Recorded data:
Start of Block
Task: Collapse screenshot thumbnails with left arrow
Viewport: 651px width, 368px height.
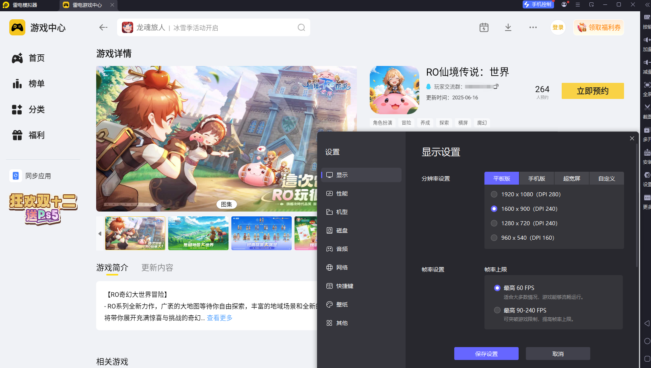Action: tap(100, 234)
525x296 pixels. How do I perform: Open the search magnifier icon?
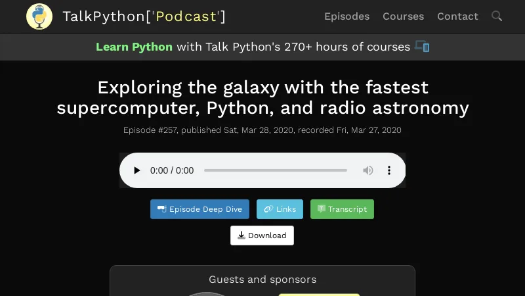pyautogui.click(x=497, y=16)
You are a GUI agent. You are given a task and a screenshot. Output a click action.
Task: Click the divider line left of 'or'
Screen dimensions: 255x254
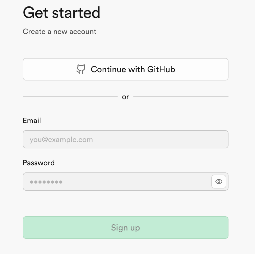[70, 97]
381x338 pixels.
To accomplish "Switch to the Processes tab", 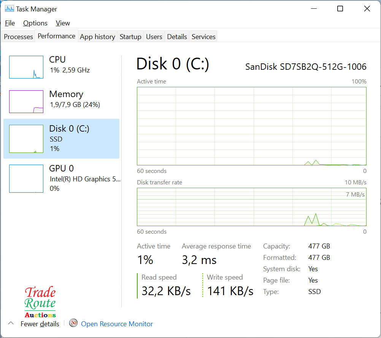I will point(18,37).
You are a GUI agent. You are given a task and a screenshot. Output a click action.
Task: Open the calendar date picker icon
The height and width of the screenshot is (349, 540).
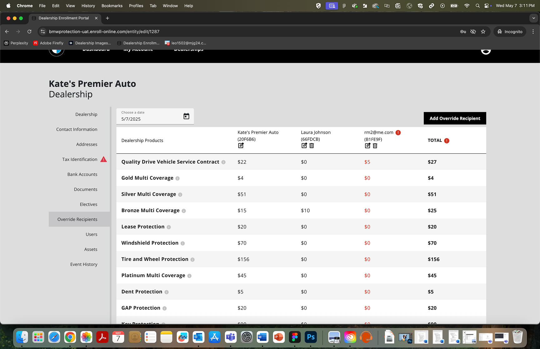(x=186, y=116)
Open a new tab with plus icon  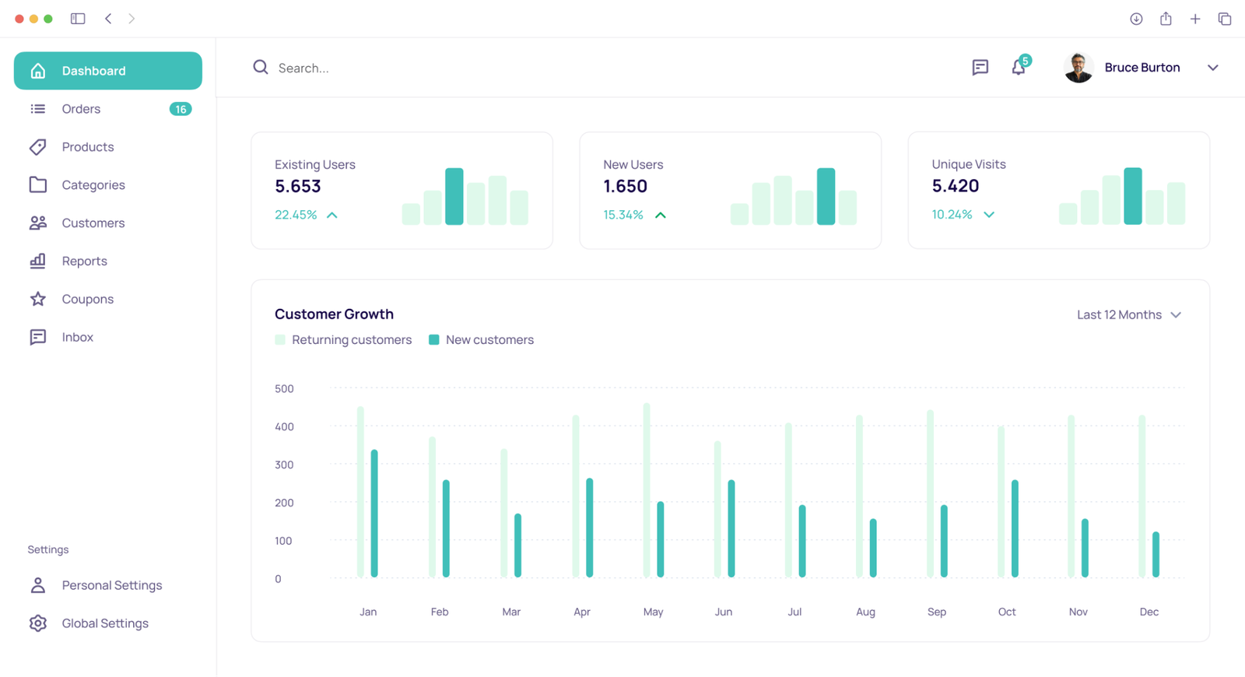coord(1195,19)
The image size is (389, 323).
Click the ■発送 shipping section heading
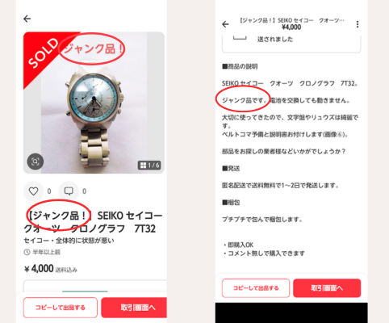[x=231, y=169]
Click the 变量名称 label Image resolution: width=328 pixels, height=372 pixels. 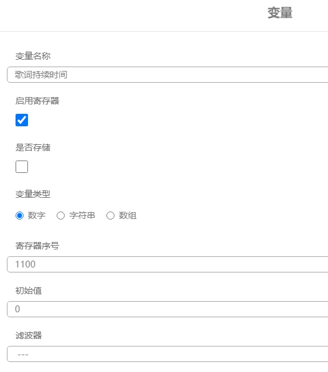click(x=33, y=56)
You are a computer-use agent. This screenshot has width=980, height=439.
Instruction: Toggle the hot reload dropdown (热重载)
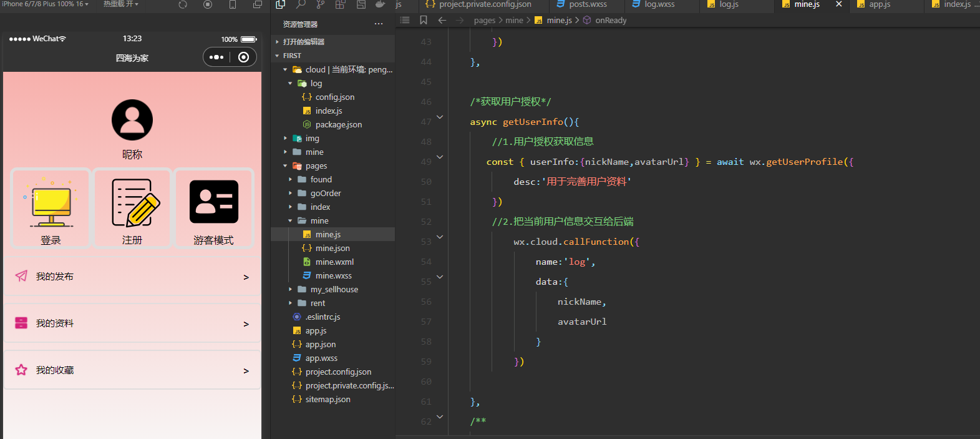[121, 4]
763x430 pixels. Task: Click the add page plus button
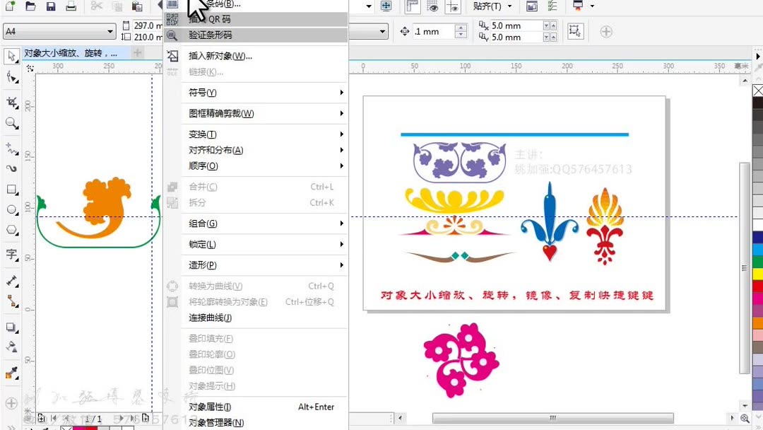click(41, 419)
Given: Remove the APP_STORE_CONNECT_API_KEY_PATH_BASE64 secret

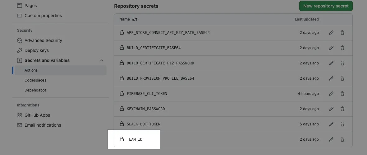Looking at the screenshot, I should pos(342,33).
End of Block
Start of Block
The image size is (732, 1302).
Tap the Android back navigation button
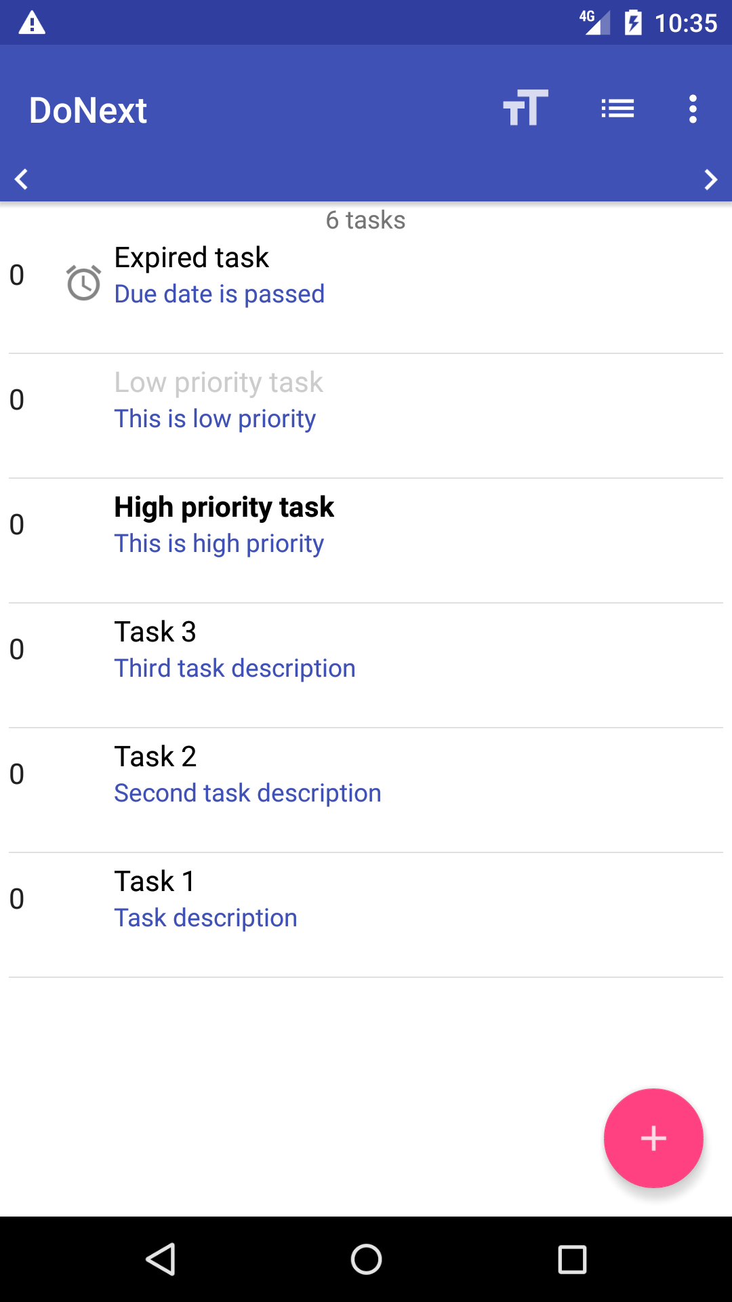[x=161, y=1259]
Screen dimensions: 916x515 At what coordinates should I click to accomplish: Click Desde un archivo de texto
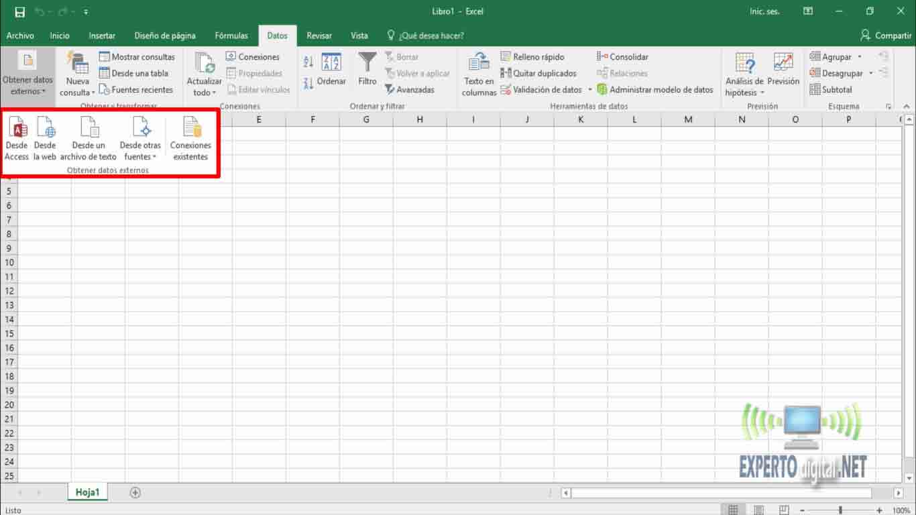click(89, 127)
End of Block
The problem
Copy the lines above exactly, starting at the one with "Viewport: 651px width, 368px height." and ending at the one with "381x338 pixels.", both included. Leave out any pictures and add nothing else.

Answer
Viewport: 651px width, 368px height.
Action: tap(100, 234)
525x296 pixels. How do I perform: Open the search magnifier icon?
pyautogui.click(x=497, y=16)
You are a GUI agent. You are given a task and a screenshot. Output a click action.
Task: Click the divider line left of 'or'
Screen dimensions: 255x254
[70, 97]
381x338 pixels.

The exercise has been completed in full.